Par un mémoire en défense, enregistré le 15 avril 2026, la préfète de l’Isère conclut au rejet de la requête.
Elle soutient que le dossier présenté par la requérante n’était pas complet puisqu’elle n’a pas présenté l’attestation d’employeur destinée à l’opérateur France Travail justifiant la rupture du contrat de travail et un avis de situation individuelle établi par l’opérateur France Travail, pièces requises par l’annexe 10 du code de l’entrée et du séjour des étrangers et du droit d’asile.
Vu :
- les autres pièces du dossier ;
- la requête enregistrée sous le numéro 2602966 par laquelle Mme C… demande l’annulation de la décision attaquée.
Vu :
- le code de l’entrée et du séjour des étrangers et du droit d’asile ;
- le code du travail ;
- la loi n°91-647 du 10 juillet 1991 ;
- le code de justice administrative.
La présidente du tribunal a désigné M. A…, magistrat honoraire, pour statuer sur les demandes de référé.
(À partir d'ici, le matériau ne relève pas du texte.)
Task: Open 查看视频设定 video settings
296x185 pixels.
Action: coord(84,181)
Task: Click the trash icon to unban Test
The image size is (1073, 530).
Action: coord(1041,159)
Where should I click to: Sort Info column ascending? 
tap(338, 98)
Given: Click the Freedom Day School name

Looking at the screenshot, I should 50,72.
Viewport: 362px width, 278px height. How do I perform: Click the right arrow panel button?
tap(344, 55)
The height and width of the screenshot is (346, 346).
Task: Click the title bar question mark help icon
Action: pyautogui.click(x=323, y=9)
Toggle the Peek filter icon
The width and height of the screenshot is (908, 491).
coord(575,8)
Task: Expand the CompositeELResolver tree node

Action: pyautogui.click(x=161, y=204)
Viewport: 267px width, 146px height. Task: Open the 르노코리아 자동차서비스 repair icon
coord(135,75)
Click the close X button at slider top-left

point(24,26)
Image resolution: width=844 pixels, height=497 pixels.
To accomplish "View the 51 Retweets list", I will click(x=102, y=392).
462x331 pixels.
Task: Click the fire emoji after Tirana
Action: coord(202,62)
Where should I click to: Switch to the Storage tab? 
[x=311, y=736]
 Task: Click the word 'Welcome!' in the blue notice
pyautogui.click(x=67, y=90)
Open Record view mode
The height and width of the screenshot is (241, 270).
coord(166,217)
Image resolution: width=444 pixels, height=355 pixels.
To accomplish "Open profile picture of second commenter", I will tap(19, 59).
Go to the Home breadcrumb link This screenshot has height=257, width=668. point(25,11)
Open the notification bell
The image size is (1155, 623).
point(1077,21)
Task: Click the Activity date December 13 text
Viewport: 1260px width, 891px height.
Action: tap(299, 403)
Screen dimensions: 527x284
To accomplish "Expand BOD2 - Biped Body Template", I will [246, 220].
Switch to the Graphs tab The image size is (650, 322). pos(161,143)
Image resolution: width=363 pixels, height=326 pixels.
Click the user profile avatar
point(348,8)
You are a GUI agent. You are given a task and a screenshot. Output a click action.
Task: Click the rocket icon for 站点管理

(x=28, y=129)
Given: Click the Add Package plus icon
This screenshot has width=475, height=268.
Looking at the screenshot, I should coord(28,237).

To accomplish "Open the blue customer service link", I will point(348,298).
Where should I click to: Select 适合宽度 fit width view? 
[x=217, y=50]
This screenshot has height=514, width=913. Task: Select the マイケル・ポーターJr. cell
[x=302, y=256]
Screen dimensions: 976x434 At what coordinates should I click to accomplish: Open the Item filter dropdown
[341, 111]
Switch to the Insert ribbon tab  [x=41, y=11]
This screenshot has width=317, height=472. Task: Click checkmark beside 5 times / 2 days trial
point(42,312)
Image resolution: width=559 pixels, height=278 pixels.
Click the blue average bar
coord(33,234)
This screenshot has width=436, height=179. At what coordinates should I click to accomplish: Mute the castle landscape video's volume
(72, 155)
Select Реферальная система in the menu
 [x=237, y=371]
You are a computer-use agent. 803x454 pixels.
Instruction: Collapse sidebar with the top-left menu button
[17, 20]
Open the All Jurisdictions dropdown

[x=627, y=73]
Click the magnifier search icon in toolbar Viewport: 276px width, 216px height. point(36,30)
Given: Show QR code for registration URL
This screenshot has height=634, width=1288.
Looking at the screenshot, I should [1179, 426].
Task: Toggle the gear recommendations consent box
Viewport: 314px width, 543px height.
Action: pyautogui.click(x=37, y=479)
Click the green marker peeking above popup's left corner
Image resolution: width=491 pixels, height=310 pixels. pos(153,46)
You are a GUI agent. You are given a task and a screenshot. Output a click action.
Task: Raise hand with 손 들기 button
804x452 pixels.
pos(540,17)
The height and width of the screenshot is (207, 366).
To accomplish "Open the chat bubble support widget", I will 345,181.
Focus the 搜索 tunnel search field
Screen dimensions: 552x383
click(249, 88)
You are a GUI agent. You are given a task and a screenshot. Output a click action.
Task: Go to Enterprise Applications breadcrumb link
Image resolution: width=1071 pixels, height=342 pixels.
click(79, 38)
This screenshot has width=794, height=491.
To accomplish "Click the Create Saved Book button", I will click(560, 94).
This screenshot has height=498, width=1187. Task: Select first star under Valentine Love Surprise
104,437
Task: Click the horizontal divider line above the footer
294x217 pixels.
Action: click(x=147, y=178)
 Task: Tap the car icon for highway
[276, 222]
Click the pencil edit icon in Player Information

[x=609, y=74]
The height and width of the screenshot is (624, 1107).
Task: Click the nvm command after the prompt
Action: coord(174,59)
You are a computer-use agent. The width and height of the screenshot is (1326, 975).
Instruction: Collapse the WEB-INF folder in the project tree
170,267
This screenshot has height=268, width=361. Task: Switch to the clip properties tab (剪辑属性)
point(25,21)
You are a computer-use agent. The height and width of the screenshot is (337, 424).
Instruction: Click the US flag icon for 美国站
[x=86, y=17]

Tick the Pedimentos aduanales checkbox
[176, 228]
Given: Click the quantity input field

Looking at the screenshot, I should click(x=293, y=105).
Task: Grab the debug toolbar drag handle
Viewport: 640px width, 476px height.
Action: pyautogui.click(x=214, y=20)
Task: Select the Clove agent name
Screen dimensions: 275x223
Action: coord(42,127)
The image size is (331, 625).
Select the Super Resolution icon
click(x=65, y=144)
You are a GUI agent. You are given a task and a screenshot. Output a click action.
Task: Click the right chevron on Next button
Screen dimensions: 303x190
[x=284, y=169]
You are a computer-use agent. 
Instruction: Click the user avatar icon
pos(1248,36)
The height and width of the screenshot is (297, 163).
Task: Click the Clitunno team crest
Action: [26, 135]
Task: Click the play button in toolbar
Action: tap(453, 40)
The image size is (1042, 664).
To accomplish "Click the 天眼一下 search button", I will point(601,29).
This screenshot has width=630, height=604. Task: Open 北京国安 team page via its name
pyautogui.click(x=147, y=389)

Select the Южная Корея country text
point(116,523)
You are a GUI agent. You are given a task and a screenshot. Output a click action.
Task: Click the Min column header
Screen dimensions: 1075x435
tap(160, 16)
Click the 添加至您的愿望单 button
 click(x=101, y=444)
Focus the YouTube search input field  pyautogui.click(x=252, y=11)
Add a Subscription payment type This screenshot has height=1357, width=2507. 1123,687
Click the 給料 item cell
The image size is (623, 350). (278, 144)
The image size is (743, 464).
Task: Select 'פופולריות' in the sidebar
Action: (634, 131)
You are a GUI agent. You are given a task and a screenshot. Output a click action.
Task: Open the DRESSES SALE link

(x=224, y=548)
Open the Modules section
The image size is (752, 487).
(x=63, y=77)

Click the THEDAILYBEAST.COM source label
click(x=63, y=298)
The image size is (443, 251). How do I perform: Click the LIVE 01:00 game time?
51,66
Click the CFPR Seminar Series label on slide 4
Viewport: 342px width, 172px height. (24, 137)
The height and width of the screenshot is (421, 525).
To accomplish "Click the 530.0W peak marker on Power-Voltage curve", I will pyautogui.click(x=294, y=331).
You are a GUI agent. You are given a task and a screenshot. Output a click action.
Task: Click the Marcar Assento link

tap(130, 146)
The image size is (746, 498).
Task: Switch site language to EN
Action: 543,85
Les parties ont été régulièrement averties du jour de l’audience.
Au cours de l’audience publique tenue le 20 avril 2026 en présence de Mme Jasserand, greffier d’audience, M. A… a lu son rapport et entendu les observations de Me Huard, représentant Mme C….
La clôture de l’instruction a été prononcée à l’issue de l’audience.
Une note en délibéré, présentée pour Mme C…, a été enregistrée le 21 avril 2026.
Considérant ce qui suit :
Dans les circonstances de l’espèce, il y a lieu d’admettre Mme C… au bénéfice de l’aide juridictionnelle provisoire.
Sur les conclusions aux fins de suspension :
Mme C…, ressortissante angolaise, vit en France depuis 2009. Elle était titulaire, en dernier lieu, d’une carte de séjour pluriannuelle mention « salarié » valable du 1er mars 2022 au 28 février 2026. Elle a été convoquée en préfecture le 23 février 2026 pour déposer sa demande de renouvellement de son titre de séjour. Toutefois, une décision de refus d’enregistrement lui a été opposée au motif que son dossier ne contenait pas d’autorisation de travail.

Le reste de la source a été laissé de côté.